## Selected excerpt

[Start of section]

PBEBench: A Multi-Step Programming by Examples Reasoning Benchmark inspired by Historical Linguistics

Although many benchmarks evaluate the reasoning abilities of Large Language Models (LLMs) within domains such as mathematics, coding, or data wrangling, few abstract away from domain specifics to examine reasoning as a capability in and of itself. We contribute a novel type of benchmark evaluating the inductive reasoning capabilities of LLMs that is inspired by the forward reconstruction task from historical linguistics but is formulated in an extremely simple, general way (in the form of Programming by Examples). The task involves generating a cascade of simple string rewrite programs to transform a given list of input strings into a list of desired output strings. We present a fully automated pipeline that programmatically generates problems of this type with controllable difficulty, enabling scalable evaluation of reasoning models while avoiding contamination. Using this approach, we construct two benchmarks: PBEBench-Lite, which efficiently stratifies models of varying capabilities, and PBEBench, which requires models to induce programs similar in complexity to those constructed by historical linguists. Our experiments reveal a substantial performance gap between models that leverage test-time compute or LCoT (long chain-of-thought) reasoning and those that do not. Moreover, although recent models show promise, the solve rate for both of them drops below 5% for hard instances of the PBEBench dataset (ground truth cascade lengths of 20 and 30, respectively), falling well short of realistic historical linguistics requirements even with computationally expensive, popular scaling techniques from the PBE and reasoning literature. Additionally, we also study the effectiveness of different scaling strategies and the impact of various hyperparameters on the difficulty of the generated data using gpt-oss-120b, the best-performing open-source model.

翻译：尽管现有许多基准测试评估大型语言模型（LLM）在数学、编程或数据整理等领域的推理能力，但鲜有研究能脱离具体领域细节，将推理本身作为一种独立能力进行考察。我们提出一种新型基准测试，用于评估LLM的归纳推理能力，其设计灵感来源于历史语言学中的正向重建任务，但以极其简单、通用的形式（即示例编程形式）进行构建。该任务要求生成一系列简单的字符串重写程序，将给定的输入字符串列表转换为期望的输出字符串列表。我们提出了一套全自动流程，能够以可控难度编程生成此类问题，从而实现推理模型的可扩展评估并避免数据污染。基于此方法，我们构建了两个基准：PBEBench-Lite（可有效区分不同能力水平的模型）和PBEBench（要求模型推导出与历史语言学家构建的程序复杂度相当的代码）。实验结果表明，利用测试时计算或长链思维推理的模型与未采用这些策略的模型之间存在显著性能差距。此外，尽管近期模型展现出潜力，但在PBEBench数据集的困难实例（真实级联长度分别为20和30）上，两者的解决率均低于5%，即使采用PBE与推理文献中流行的计算密集型扩展技术，仍远未达到实际历史语言学任务的要求。我们还基于性能最佳的开源模型gpt-oss-120b，研究了不同扩展策略的有效性以及各类超参数对生成数据难度的影响。

[End of section]

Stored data
[Start of section]

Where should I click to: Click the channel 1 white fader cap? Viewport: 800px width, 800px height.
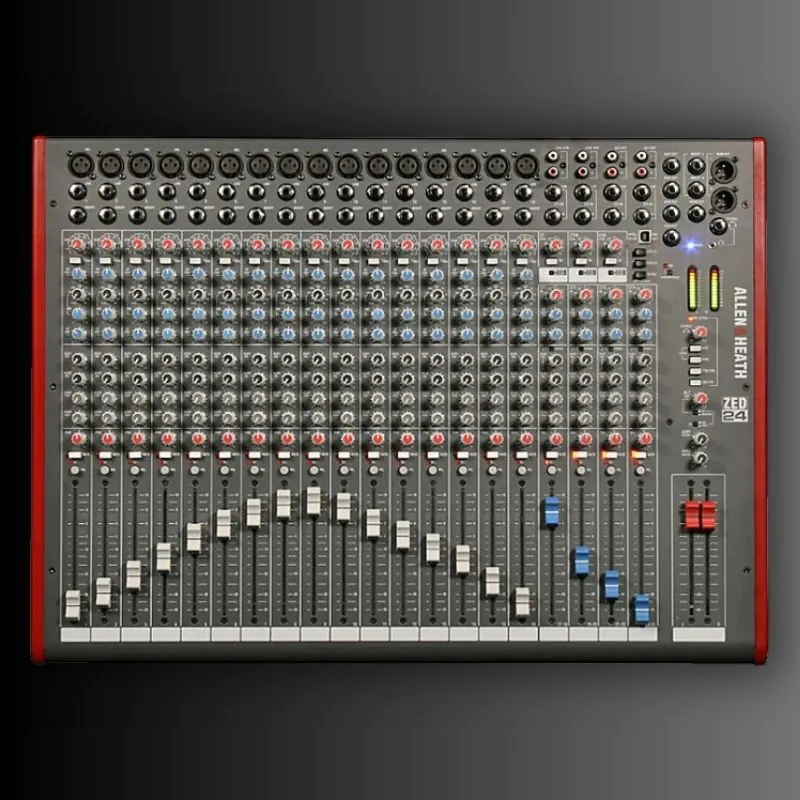(72, 604)
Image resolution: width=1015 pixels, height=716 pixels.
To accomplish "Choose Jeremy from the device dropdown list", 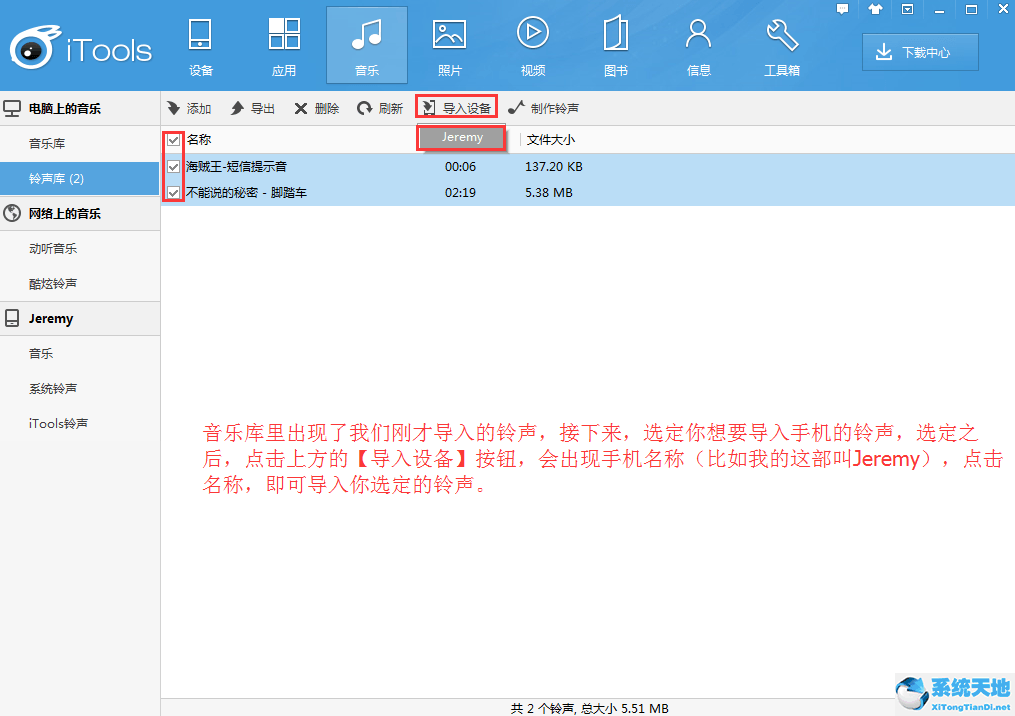I will [x=462, y=138].
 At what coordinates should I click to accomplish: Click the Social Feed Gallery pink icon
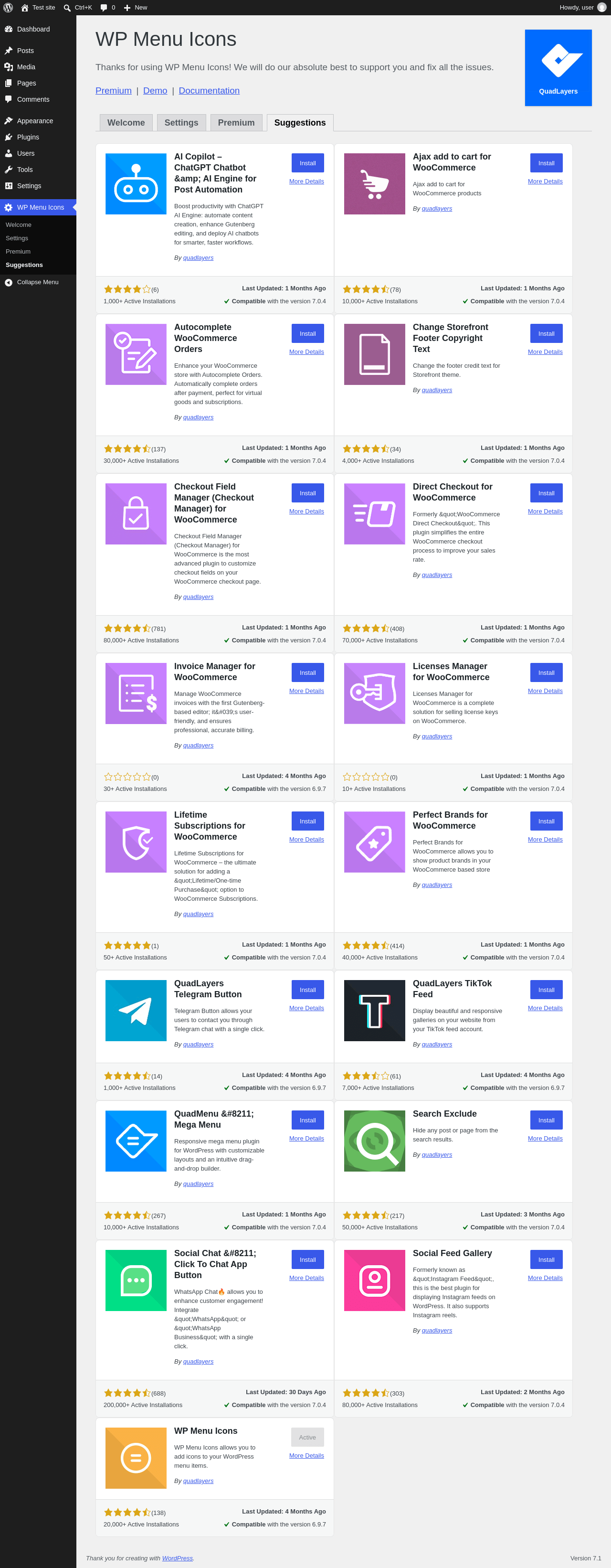tap(374, 1280)
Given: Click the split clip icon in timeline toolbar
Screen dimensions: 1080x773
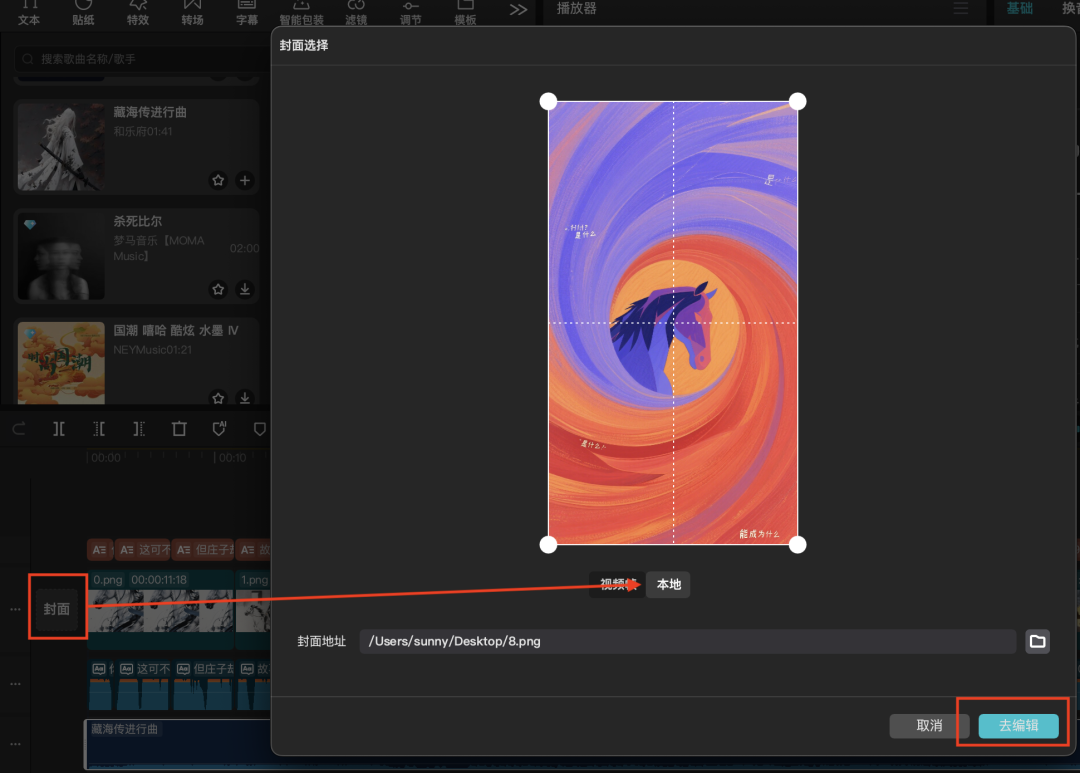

[End of section]

## Required actions
**a.** In the PBEBench abstract, which model is called the best-performing open-source model?
**b.** Please copy the part of the PBEBench abstract starting with "翻译：尽管现有许多基准测试评" and going on through "超参数对生成数据难度的影响。".

## Responses for each task
**a.** gpt-oss-120b

**b.**
翻译：尽管现有许多基准测试评估大型语言模型（LLM）在数学、编程或数据整理等领域的推理能力，但鲜有研究能脱离具体领域细节，将推理本身作为一种独立能力进行考察。我们提出一种新型基准测试，用于评估LLM的归纳推理能力，其设计灵感来源于历史语言学中的正向重建任务，但以极其简单、通用的形式（即示例编程形式）进行构建。该任务要求生成一系列简单的字符串重写程序，将给定的输入字符串列表转换为期望的输出字符串列表。我们提出了一套全自动流程，能够以可控难度编程生成此类问题，从而实现推理模型的可扩展评估并避免数据污染。基于此方法，我们构建了两个基准：PBEBench-Lite（可有效区分不同能力水平的模型）和PBEBench（要求模型推导出与历史语言学家构建的程序复杂度相当的代码）。实验结果表明，利用测试时计算或长链思维推理的模型与未采用这些策略的模型之间存在显著性能差距。此外，尽管近期模型展现出潜力，但在PBEBench数据集的困难实例（真实级联长度分别为20和30）上，两者的解决率均低于5%，即使采用PBE与推理文献中流行的计算密集型扩展技术，仍远未达到实际历史语言学任务的要求。我们还基于性能最佳的开源模型gpt-oss-120b，研究了不同扩展策略的有效性以及各类超参数对生成数据难度的影响。